Could you please explain why he has to live with your in-laws for two months so you can return to work? Is dad not in the picture to care for your son? Will you be working 24/7? Is there no child care option at all to care for him while you work?
It's hard to answer the question, not knowing what's really going on. I can only picture a parent having to do what you describe if the parent must travel for those two months and there is not another parent in the picture at all to care for the child.
Why can't a grandparent come move into YOUR house for two months to care for him, so he is in his familiar location??
If your in-laws are pressuring you to do this, and insisting that your toddler needs to be with them instead, of you -- Could it be that they want your child and might attempt to hang onto him after the two months are over?
What is your relationship with them like? It sounds like they do not respect any of your parenting choices and there may be a lot to "undo" when you get your child back.
Again, hard to tell. Please let us know why this arrangement would even come up because it's hard to respond otherwise. For a child this age, two months is a very long time, especially for a child use to a routine that will be broken by a move like that.
Also, you mention that after the two months he would go to a "public kindergarten" -- kids that young do not go to any "kindergarten." Do you mean he'll be in some form of child care and then you could handle having him living back with you?
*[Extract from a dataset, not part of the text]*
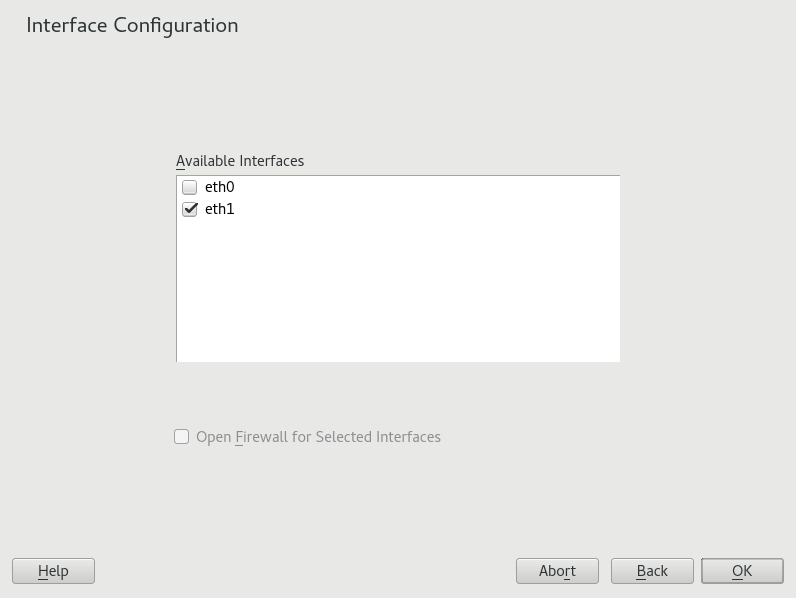Viewport: 796px width, 598px height.
Task: Click the Available Interfaces label
Action: 240,161
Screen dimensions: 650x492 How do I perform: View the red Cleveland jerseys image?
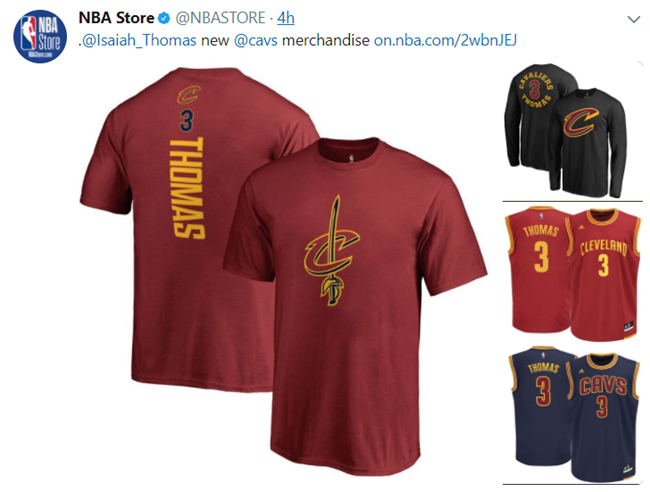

From the information you posted, this situation sounds crazy to me. You are not going to be happy and you deserve to have sanity. I sent my children to a babysitter for just 6 hours a day that I was not completely comfortable with. It did not start out that way, but I learned very quickly she did not respect my wishes. Nothing life threatening, she just wouldn't stick to our schedule/routine, would feed them whatever they wanted and would not make them pick up after themselves. Like I said, nothing life threatening, but it drove me insane. The entire time I was at work, I would be thinking about them and what they were doing that I did not agree with. I also did not like that I was paying someone to care for my children and she would not follow my instructions. They are my children and my option about how they should be raised should be followed....unless they were ridiculous of course. Anyway, like I said this was only for a few hours a day and I was useless at my job. I could not imagine being in that situation for 5 days during the week and then try to bring the kids back to where I think they should be only on the weekends. I don't think anyone is going to be happy in this situation.
Oh ya and 2 months is a long time....especially to a child. You will never get that time back. I know I am not easing your fears and I am sorry about that. Just do what you think is right for your family which includes everyone's happiness.
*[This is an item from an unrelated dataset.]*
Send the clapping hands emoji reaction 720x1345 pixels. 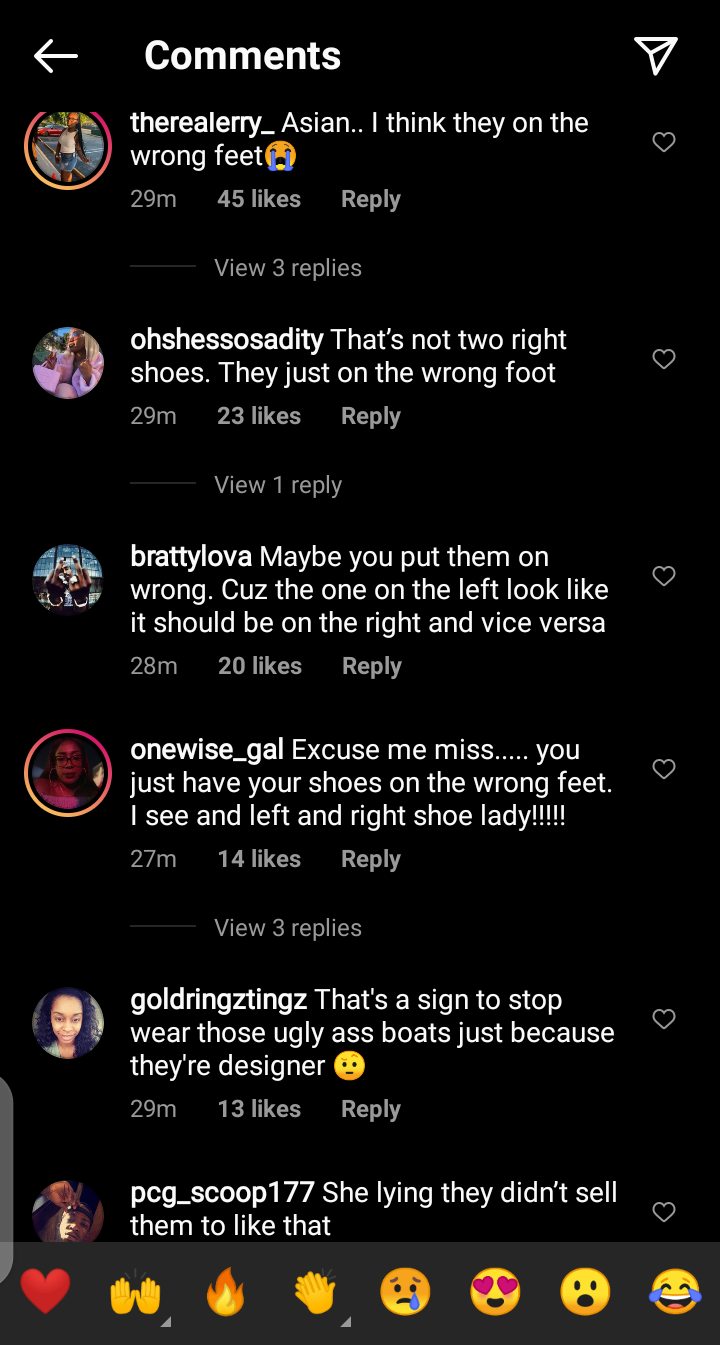click(316, 1290)
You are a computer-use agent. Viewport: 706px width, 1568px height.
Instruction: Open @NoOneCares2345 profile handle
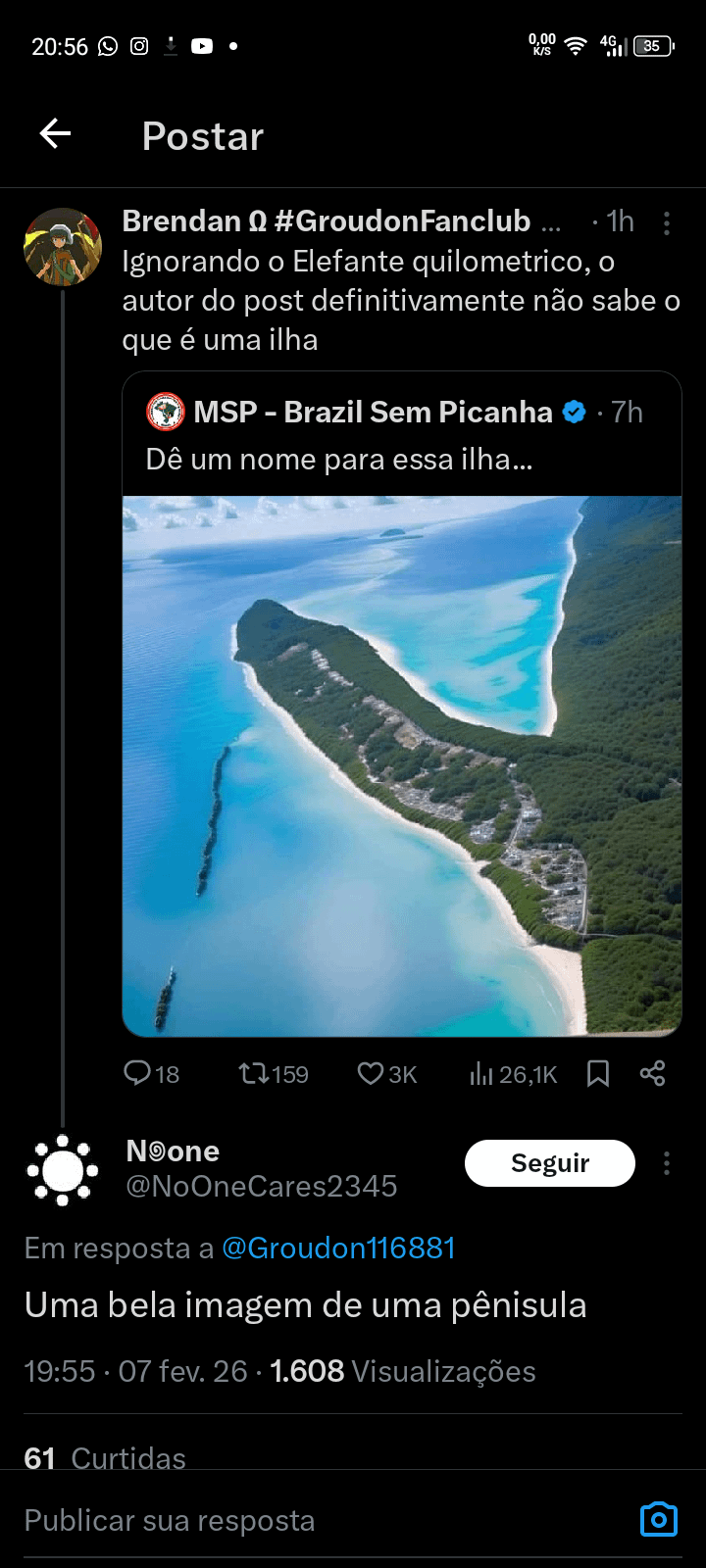pyautogui.click(x=262, y=1186)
This is better than what you proposed in January with your son living with your MIL for over a year and only visiting every two to three weeks because of the cost of gas. Is your husband still not on board with taking care of his son? Are you still only working until 6pm (totally normal) and off weekends?
This situation does not seem like a good idea at all. Is it a different culture or country? My mother's much younger step children are living with their grandparents in a small village while their father lives in Shanghai because there are not many jobs. Same for my father's nieces and nephews in Mexico.
Your MIL is way too pushy in demanding that she have your son.
Uh, wouldn't you rather send him to daycare at this point? Why can't your son's father help? It's kind of odd to ship a baby off like that when both parents are around, working or not. Is your son's father's job in the city you live in?